> _課題_: 次の一覧から、「height」という語を含む行をすべてそのまま書き写して報告しなさい。

> _保存記録_:
--------------------------------------------------

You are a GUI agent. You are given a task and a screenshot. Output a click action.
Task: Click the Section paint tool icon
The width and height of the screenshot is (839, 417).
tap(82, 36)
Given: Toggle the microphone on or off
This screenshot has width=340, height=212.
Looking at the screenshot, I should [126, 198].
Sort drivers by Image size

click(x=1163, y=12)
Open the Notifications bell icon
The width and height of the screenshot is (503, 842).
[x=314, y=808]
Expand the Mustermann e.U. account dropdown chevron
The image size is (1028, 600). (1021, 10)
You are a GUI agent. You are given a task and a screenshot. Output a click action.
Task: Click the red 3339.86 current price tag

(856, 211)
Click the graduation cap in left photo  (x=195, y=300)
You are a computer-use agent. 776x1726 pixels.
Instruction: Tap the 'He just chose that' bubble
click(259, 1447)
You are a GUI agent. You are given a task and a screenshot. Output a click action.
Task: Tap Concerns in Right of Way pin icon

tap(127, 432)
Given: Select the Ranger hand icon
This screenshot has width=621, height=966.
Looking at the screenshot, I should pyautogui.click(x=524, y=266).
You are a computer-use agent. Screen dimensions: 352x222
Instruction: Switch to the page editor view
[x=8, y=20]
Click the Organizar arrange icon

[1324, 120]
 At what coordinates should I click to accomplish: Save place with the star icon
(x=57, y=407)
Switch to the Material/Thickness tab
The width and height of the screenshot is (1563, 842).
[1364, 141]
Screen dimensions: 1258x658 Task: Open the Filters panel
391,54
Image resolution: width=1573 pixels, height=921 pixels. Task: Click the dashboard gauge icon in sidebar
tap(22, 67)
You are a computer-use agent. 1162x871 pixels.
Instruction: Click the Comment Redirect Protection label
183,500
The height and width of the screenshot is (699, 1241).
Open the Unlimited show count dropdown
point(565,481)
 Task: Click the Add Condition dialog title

--------------------------------------------------

> _解答_:
The width and height of the screenshot is (839, 417).
This screenshot has width=340, height=212.
The width and height of the screenshot is (503, 842).
This screenshot has width=621, height=966.
The width and height of the screenshot is (1563, 842).
Image resolution: width=1573 pixels, height=921 pixels. Task: Click the dashboard gauge icon in sidebar
The height and width of the screenshot is (699, 1241).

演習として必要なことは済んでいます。